I'm not going to tell you what that pathological effect is going to be. I can't predict that it's going to be liver toxicity or liver tumors or whether you're going to get biliary hyperplasia or necrosis. But, I can tell you at what dose you're going to begin seeing that.
And if you take that definition of that point of departure and compare it with estimates of human exposure and develop that within a margin of an exposure framework, you're going to be able to triage about 40 percent of chemicals at a--if you're willing to accept a margin of an exposure of about 100.
If you're more conservative and you want a margin of exposure of 1,000, you can triage at least at this particular step probably about 25 percent of chemicals. Okay? And if you're willing to then, for those chemicals that are less than a margin of an exposure of 100, and you're going to go into more refined in vivo models and use the in vivo transcriptomics to get within a factor of two of your point of departure, you're going to then be able to triage an additional 50 percent of the chemicals.
So, essentially, then what you're sending on to normal traditional bio-assays and traditional testing is probably about 5 percent of your chemicals overall, which has you considerable cost savings down the road.
So, in order to show the economic and animal sparing capabilities of this type of multi-omic approach, we did a comparison of what would the economics be. And this is kind of our proposed tier-testing scheme. And we had the breakdown of fraction of chemicals in each tier and the approximate cost per chemical, say about 10,000, let's say, for the tier-one test, a little bit more for the tier two, and so on.
And if you're going to test 10,000 chemicals, it's going to cost you in the neighborhood of almost $2 billion, right, and very unfortunately a large number of animals. But, if you benchmark against what's currently being used in Europe for reach, what's currently being out there for what you're forced to do at reach, all right, it's a considerable cost savings.
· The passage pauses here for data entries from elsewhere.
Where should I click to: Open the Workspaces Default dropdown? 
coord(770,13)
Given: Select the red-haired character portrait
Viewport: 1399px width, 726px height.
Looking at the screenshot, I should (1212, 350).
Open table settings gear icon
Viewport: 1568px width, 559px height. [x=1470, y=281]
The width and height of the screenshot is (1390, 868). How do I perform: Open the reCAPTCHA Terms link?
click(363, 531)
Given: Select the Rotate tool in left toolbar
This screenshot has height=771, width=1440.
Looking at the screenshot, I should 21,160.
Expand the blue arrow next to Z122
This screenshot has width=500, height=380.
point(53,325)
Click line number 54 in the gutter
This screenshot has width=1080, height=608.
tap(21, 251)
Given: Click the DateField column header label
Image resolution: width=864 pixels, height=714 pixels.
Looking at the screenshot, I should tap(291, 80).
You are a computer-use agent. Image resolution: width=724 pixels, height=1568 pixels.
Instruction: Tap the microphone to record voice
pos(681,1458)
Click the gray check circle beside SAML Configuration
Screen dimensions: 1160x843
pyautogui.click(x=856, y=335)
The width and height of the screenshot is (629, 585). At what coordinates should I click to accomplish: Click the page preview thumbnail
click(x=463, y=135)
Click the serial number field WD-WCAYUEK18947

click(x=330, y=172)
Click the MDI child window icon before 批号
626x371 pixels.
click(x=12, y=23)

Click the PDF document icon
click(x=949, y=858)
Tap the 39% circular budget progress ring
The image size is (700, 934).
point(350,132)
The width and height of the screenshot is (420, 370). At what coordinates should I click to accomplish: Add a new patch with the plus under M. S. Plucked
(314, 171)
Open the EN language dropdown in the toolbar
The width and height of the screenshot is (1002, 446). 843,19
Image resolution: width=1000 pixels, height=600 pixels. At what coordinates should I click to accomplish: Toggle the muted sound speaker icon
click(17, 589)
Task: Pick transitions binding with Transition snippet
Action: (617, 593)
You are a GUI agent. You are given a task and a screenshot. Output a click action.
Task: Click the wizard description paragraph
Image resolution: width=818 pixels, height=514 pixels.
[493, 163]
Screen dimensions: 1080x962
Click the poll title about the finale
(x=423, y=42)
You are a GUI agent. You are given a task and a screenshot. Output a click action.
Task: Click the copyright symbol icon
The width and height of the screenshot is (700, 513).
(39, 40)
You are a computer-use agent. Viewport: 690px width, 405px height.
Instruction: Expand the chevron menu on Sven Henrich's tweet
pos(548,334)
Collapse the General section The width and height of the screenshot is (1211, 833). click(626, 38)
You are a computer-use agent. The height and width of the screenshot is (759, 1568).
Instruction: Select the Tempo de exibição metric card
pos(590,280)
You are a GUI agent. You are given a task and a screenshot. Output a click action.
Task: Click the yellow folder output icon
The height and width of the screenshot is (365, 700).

Currently reach is broken down by tonnage. And there's a fraction of chemicals that are binned into each tonnage class. And it would cost you for the same 10,000 chemicals close to $5 billion and use four times as many animals. All right?
So, just this kind of tier-testing scheme, using these omics to kind of weed out where your point of departure is going to be using this particular approach is going to be economical, animal sparing, and much quicker than a number of these traditional in vivo models.
So, that's at least, in my opinion, going to be the most practical near-term application of these technologies until--and I still say this--until we can really get better of integrating these technologies to identify mode of action.
I do believe mode of action ultimately is where we want to go because, being able to understand a mode of action of chemicals is really going to help us and understand what toxicities are going to be rat specific, what toxicities are going to manifest themselves in humans.
So, I think the mode of action argument is really important to understand the cross-species extrapolation of these particular toxicities. But, at least until we get better at inferring mode of action from these multi-omic responses, at least we can do something the near term by avoiding that transcriptional perturbation.
And with that, I'd like to thank everybody from my lab as well as a lot of the funding agencies that supported me in that. And of course, I'll take any questions.